My Chemical Romance
The Black Parade

2006, Reprise Records
Rock

Recensione di Marco Belafatti - Pubblicata in data: 23/09/09

Per una volta ho deciso di distaccarmi dai miei classici ascolti per dedicare spazio ai My Chemical Romance, una band che non ha mancato di suscitare qualche piccolo interesse, soprattutto grazie a quella che personalmente ritengo una delle più efficaci canzoni mainstream-rock degli ultimi anni, il fortunato singolo di lancio "Welcome To The Black Parade". Abbandonate le sonorità emo-punk predominanti fino al precedente "Three Cheers For Sweet Revenge", è quello del rock il territorio in cui sconfina la band con "The Black Parade", concept album datato 2006 che, nonostante affronti un tema piuttosto cupo come quello della morte, rivela una certa positività di fondo.
 

"The End" è una breve intro che funge da apripista, ma è con la seconda traccia che il divertente ma allo stesso tempo riflessivo show dei My Chemical Romance prende vita. "Dead" è una canzone decisamente rock dagli accenni punk sorretta da riff mai banali. Con "This Is How I Disappear" i toni diventano leggermente più pesanti, e la performance vocale del singer Gerard Way, eterno rivale di Ville Valo (HIM) nei cuori delle adolescenti finto-dark in piena tempesta ormonale, si fa più melodica nel cercare un ritornello potente ma "catchy" al punto giusto, fino a diventare più aggressiva nel bridge, dove le chitarre spingono al massimo, aiutate da una batteria martellante. "The Sharpest Lives", invece, si mostra più canonica e pop-oriented rispetto agli episodi che l'hanno anticipata: questa svolta non è del tutto congeniale, perché il ripetersi del ritornello per così tante volte di seguito può anche rendere una canzone noiosa e ripetitiva.

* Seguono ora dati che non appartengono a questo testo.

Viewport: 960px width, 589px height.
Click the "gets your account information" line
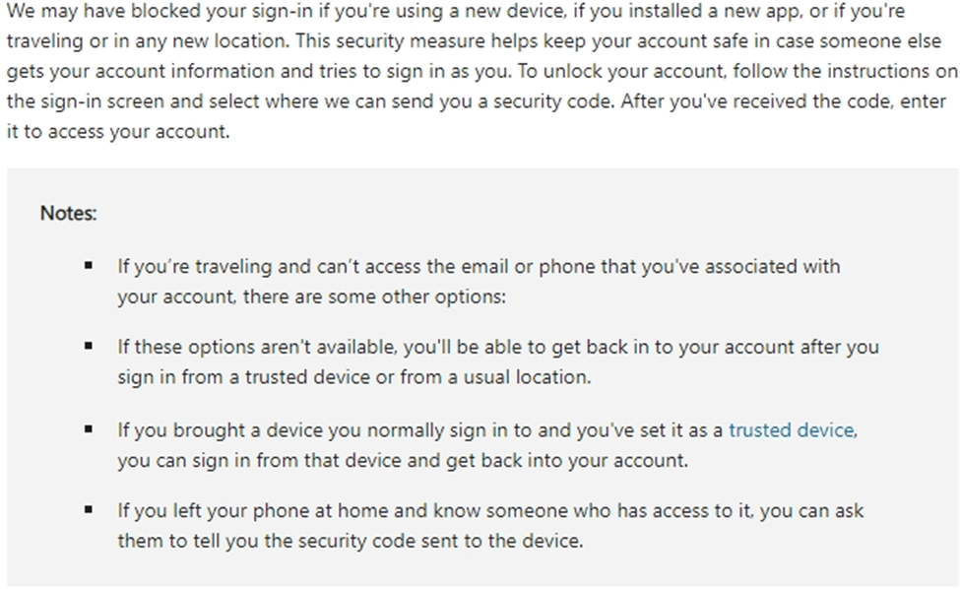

"Welcome To The Black Parade" è il miglior brano dell'album: un crescendo continuo, che dall'intro a base di note pianistiche passa per ritmi marziali scanditi dalla batteria fino ad arrivare ad un energico e canticchiabile ritornello e ad una conclusione pomposa in stile Queen. C'è spazio anche per una rock-ballad spudoratamente mainstream tutto sommato carina: "I don't Love You". "House Of Wolves" sembra invece rubata ad un qualsiasi altro gruppo della scena punk rock americana, e, nonostante la sempre singolare prestazione vocale di Gerard, non mi ha convinto particolarmente. La malinconica "Cancer" si avvicina ad una dimensione da musical in salsa rock: piacevole, nonostante la scarsa durata. "Mama", con il suo gusto retrò (mi verrebbe da dire cabarettista), cattura sin da subito l'attenzione, vuoi per dei frizzanti suoni di tastiera contrapposti un tappeto di chitarre al limite dell'hard-rock, vuoi per le sue linee vocali sempre sopra le righe. "Sleep" è un'altra canzone rock dalla lacrima facile e dal refrain abbastanza tirato, tuttavia meno particolare rispetto alle precedenti. Piccola tentazione di plagio in "Teenagers", dove fa capolino una vena molto allegra e decisamente offspringhiana. "Disenchanted" è forse un tributo alle sonorità più romantiche che hanno caratterizzato il passato della band e, che, purtroppo, ricorrono solo in questo episodio, uno tra i migliori del disco con le sue chitarre acustiche, gli archi in sottofondo e il ritornello dal mood malinconico. "Famous last words" è un altro rock-anthem piuttosto affabile, ma è una brevissima traccia nascosta ("Blood") a chiudere l'album: qui i My Chemical Romance tornano a fare gli intrattenitori da palcoscenico, palesando così la propria vena autoironica.


Un album divertente, vario e ben suonato questo "The Black Parade" che, pur nella sua esplicita commerciabilità, si lascia ascoltare, tra l'altro con alcuni momenti incredibilmente piacevoli (anche se una durata ridotta e l'eliminazione di alcuni brani superflui l'avrebbero reso ancora più godibile). Non la copia dei Green Day di "American Idiot", non la versione emo dei Blink 182, ma semplicemente una risposta qualitativa a tutte le pseudo-punk band che tanto hanno spopolato tra i teenager negli ultimi 10 anni. Alla band, che, grazie ad un discreto bagaglio tecnico e a delle influenze incredibilmente variegate (si va dal classic metal al mainstream-rock, dall'emo-punk agli anni ‘70), ha saputo rimaneggiare in maniera più che convincente una formula che aveva già fatto (senza i giusti meriti) la fortuna di altri, va un meritato applauso.